1.1.4. Configuring a Step for Restart
In the "Configuring and Running a Job" section , restarting a
Job was discussed. Restart has numerous impacts
on steps, and, consequently, may require some specific configuration.
Setting a Start Limit
There are many scenarios where you may want to control the
number of times a Step may be started. For
example, a particular Step might need to be
configured so that it only runs once because it invalidates some
resource that must be fixed manually before it can be run again. This
is configurable on the step level, since different steps may have
different requirements. A Step that may only be
executed once can exist as part of the same Job
as a Step that can be run infinitely. The following code fragment shows
an example of a start limit configuration:
<step id="step1">
<tasklet start-limit="1">
<chunk reader="itemReader" writer="itemWriter" commit-interval="10"/>
</tasklet>
</step>
@Bean
public Step step1() {
return this.stepBuilderFactory.get("step1")
.<String, String>chunk(10)
.reader(itemReader())
.writer(itemWriter())
.startLimit(1)
.build();
}
The step above can be run only once. Attempting to run it
again causes a StartLimitExceededException to be thrown. Note that
the default value for the start-limit is
Integer.MAX_VALUE.
Restarting a Completed Step
In the case of a restartable job, there may be one or more steps
that should always be run, regardless of whether or not they were
successful the first time. An example might be a validation step or a
Step that cleans up resources before
processing. During normal processing of a restarted job, any step with
a status of 'COMPLETED', meaning it has already been completed
successfully, is skipped. Setting allow-start-if-complete to
"true" overrides this so that the step always runs, as shown in the following example:
<step id="step1">
<tasklet allow-start-if-complete="true">
<chunk reader="itemReader" writer="itemWriter" commit-interval="10"/>
</tasklet>
</step>
@Bean
public Step step1() {
return this.stepBuilderFactory.get("step1")

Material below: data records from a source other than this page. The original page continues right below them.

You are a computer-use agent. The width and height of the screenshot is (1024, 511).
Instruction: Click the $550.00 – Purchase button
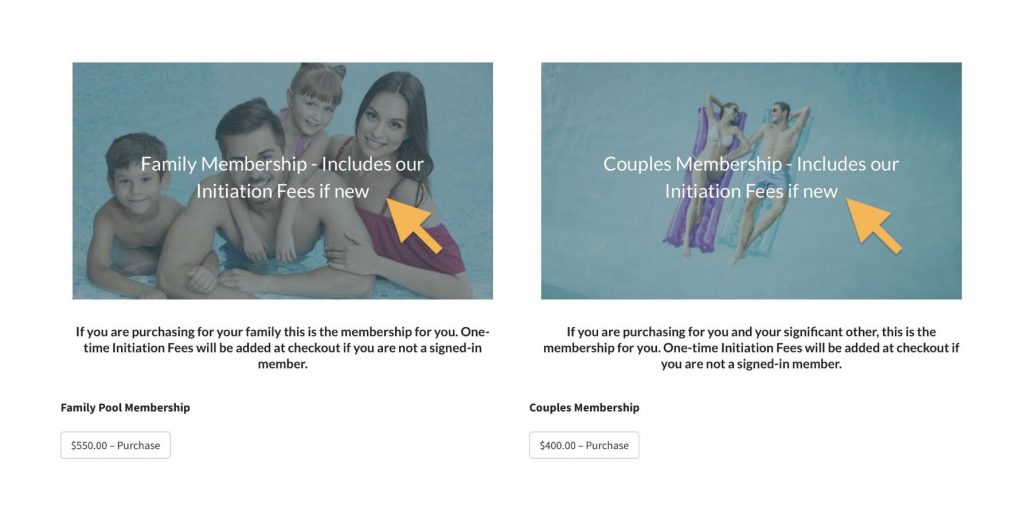pyautogui.click(x=116, y=445)
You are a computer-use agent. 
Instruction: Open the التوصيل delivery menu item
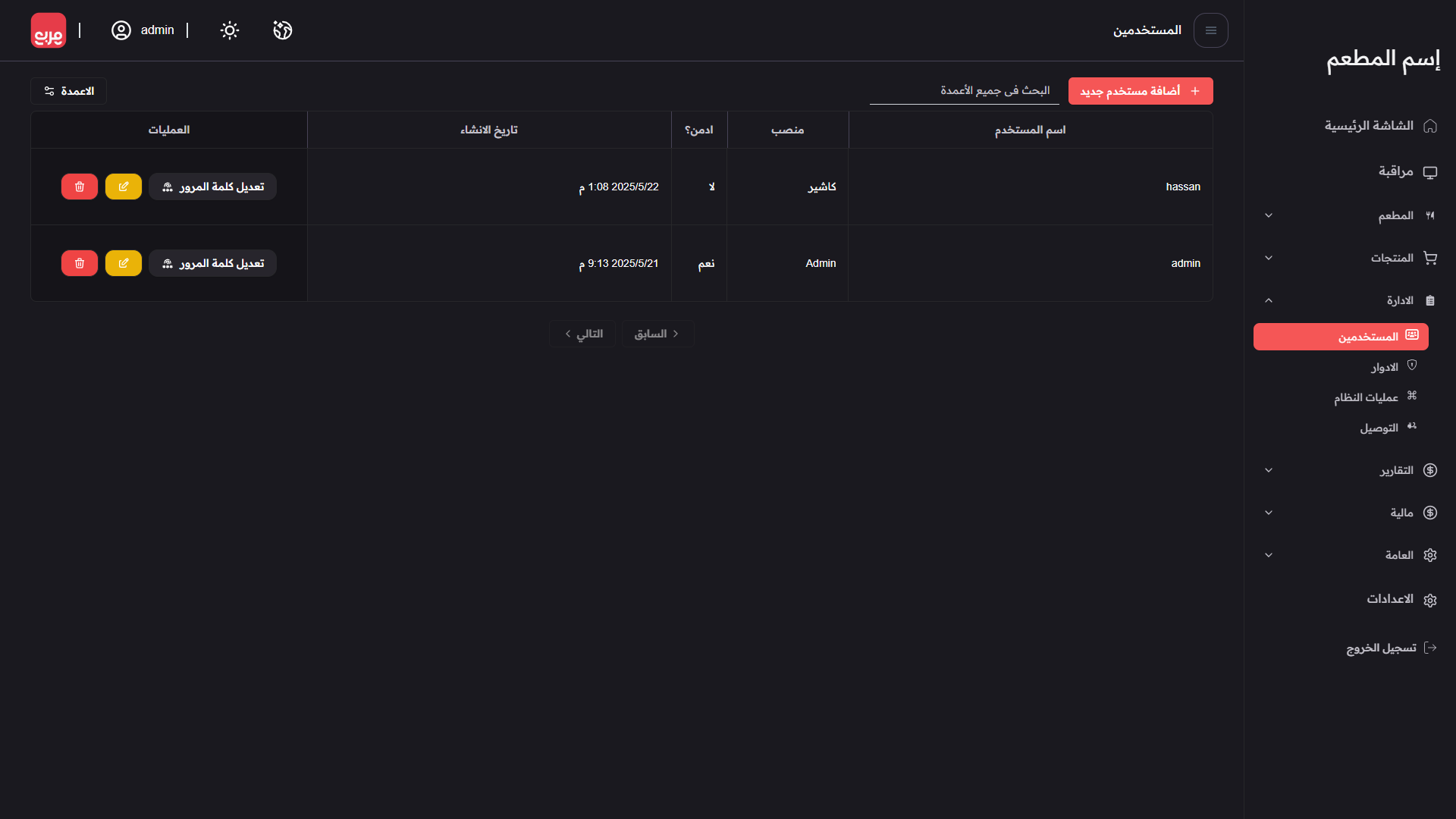click(x=1379, y=428)
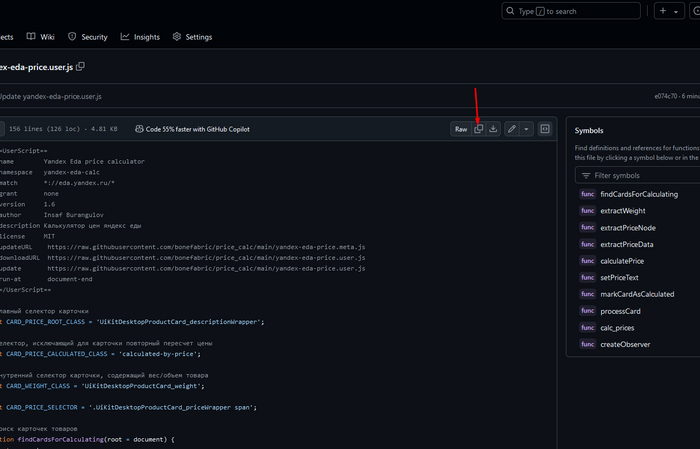Focus the Filter symbols input
The image size is (700, 449).
640,175
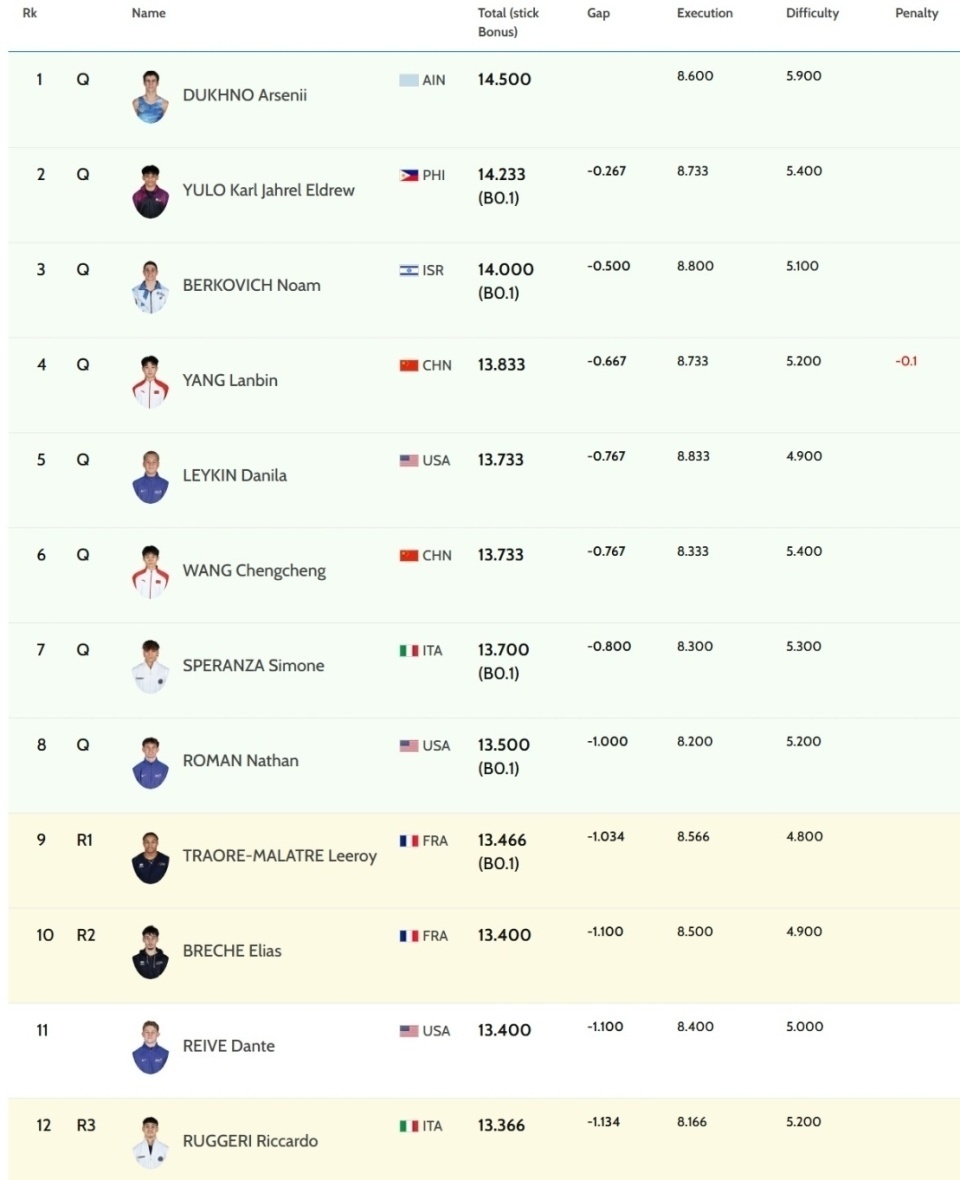Image resolution: width=960 pixels, height=1180 pixels.
Task: Open the TRAORE-MALATRE Leeroy athlete link
Action: tap(280, 856)
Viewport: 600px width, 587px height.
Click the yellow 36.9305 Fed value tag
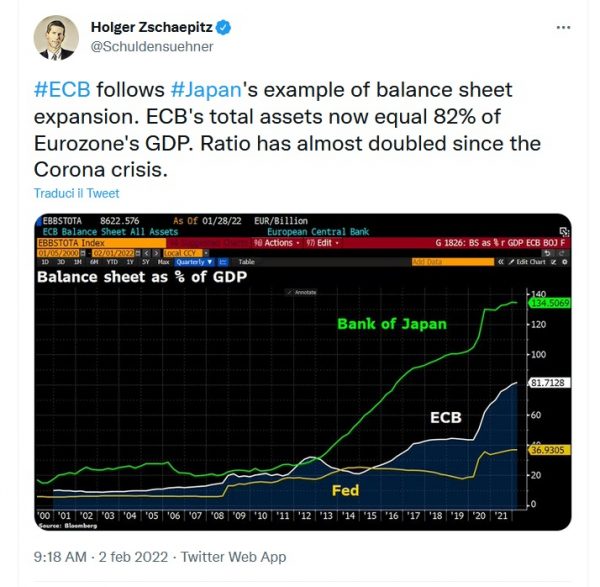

.<String, String>chunk(10)
.reader(itemReader())
.writer(itemWriter())
.allowStartIfComplete(true)
.build();
}
Step Restart Configuration Example
The following example shows how to configure a job to have steps that can be restarted:
<job id="footballJob" restartable="true">
<step id="playerload" next="gameLoad">
<tasklet>
<chunk reader="playerFileItemReader" writer="playerWriter"
commit-interval="10" />
</tasklet>
</step>
<step id="gameLoad" next="playerSummarization">
<tasklet allow-start-if-complete="true">
<chunk reader="gameFileItemReader" writer="gameWriter"
commit-interval="10"/>
</tasklet>
</step>
<step id="playerSummarization">
<tasklet start-limit="3">
<chunk reader="playerSummarizationSource" writer="summaryWriter"
commit-interval="10"/>
</tasklet>
</step>
</job>
@Bean
public Job footballJob() {
return this.jobBuilderFactory.get("footballJob")
.start(playerLoad())
.next(gameLoad())
.next(playerSumarization())
.end()
.build();
}
@Bean
public Step playerLoad() {
return this.stepBuilderFactory.get("playerLoad")

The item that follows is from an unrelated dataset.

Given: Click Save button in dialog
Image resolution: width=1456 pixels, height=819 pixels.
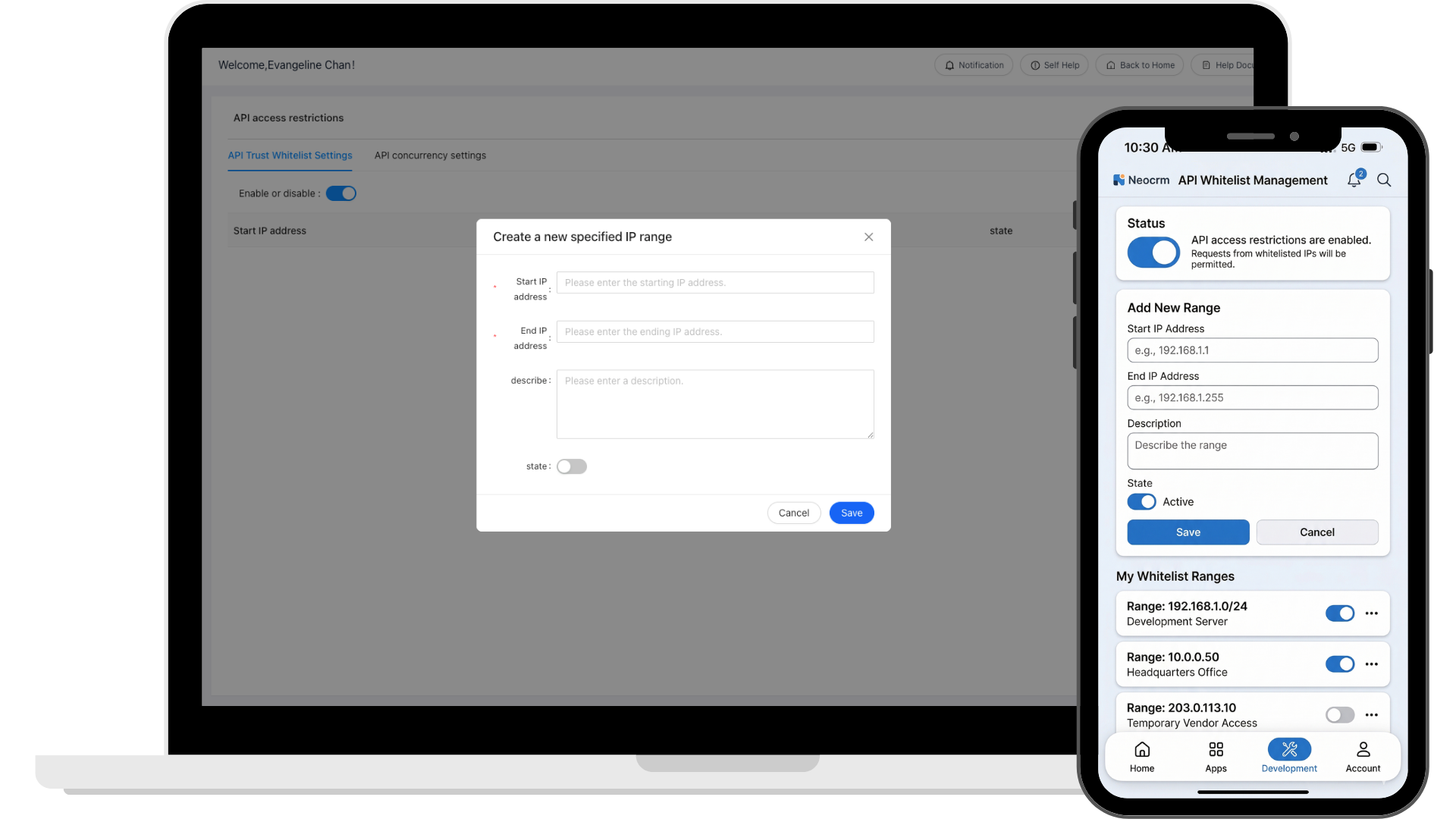Looking at the screenshot, I should (851, 513).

.<String, String>chunk(10)
.reader(playerFileItemReader())
.writer(playerWriter())
.build();
}
@Bean
public Step gameLoad() {
return this.stepBuilderFactory.get("gameLoad")
.allowStartIfComplete(true)
.<String, String>chunk(10)
.reader(gameFileItemReader())
.writer(gameWriter())
.build();
}
@Bean
public Step playerSummarization() {
return this.stepBuilderFactor.get("playerSummarization")
.startLimit(3)
.<String, String>chunk(10)
.reader(playerSummarizationSource())
.writer(summaryWriter())
.build();
}
The preceding example configuration is for a job that loads in
information about football games and summarizes them. It contains
three steps: playerLoad, gameLoad, and playerSummarization. The
playerLoad Step loads player information from a
flat file, while the gameLoad Step does the
same for games. The final Step,
playerSummarization, then summarizes the statistics for each player,
based upon the provided games. It is assumed that the file loaded by
'playerLoad' must be loaded only once, but that 'gameLoad' can load
any games found within a particular directory, deleting them after
they have been successfully loaded into the database. As a result, the
playerLoad Step contains no additional
configuration. It can be started any number of times, and, if complete,
is skipped. The 'gameLoad' Step, however,
needs to be run every time in case extra files have been added since
it last ran. It has 'allow-start-if-complete' set to 'true' in
order to always be started. (It is assumed that the database tables
games are loaded into has a process indicator on it, to ensure new
games can be properly found by the summarization step). The
summarization Step, which is the most important
in the Job, is configured to have a start limit
of 3. This is useful because if the step continually fails, a new exit
code is returned to the operators that control job execution, and
it can not start again until manual intervention has taken
place.
|
This job provides an example for this document and is not the same as
the |
The remainder of this section describes what happens for each of three runs of the
footballJob example.
Run 1:
-
playerLoadruns and completes successfully, adding 400 players to the 'PLAYERS' table. -
gameLoadruns and processes 11 files worth of game data, loading their contents into the 'GAMES' table. -
playerSummarizationbegins processing and fails after 5 minutes.
Run 2:
-
playerLoaddoes not run, since it has already completed successfully, andallow-start-if-completeis 'false' (the default). -
gameLoadruns again and processes another 2 files, loading their contents into the 'GAMES' table as well (with a process indicator indicating they have yet to be processed) -
playerSummarizationbegins processing of all remaining game data (filtering using the process indicator) and fails again after 30 minutes.
Run 3:
-
playerLoaddoes not run, since it has already completed successfully, andallow-start-if-completeis 'false' (the default). -
gameLoadruns again and processes another 2 files, loading their contents into the 'GAMES' table as well (with a process indicator indicating they have yet to be processed) -
playerSummarizationis not started and the job is immediately killed, since this is the third execution of playerSummarization, and its limit is only 2. Either the limit must be raised or theJobmust be executed as a newJobInstance.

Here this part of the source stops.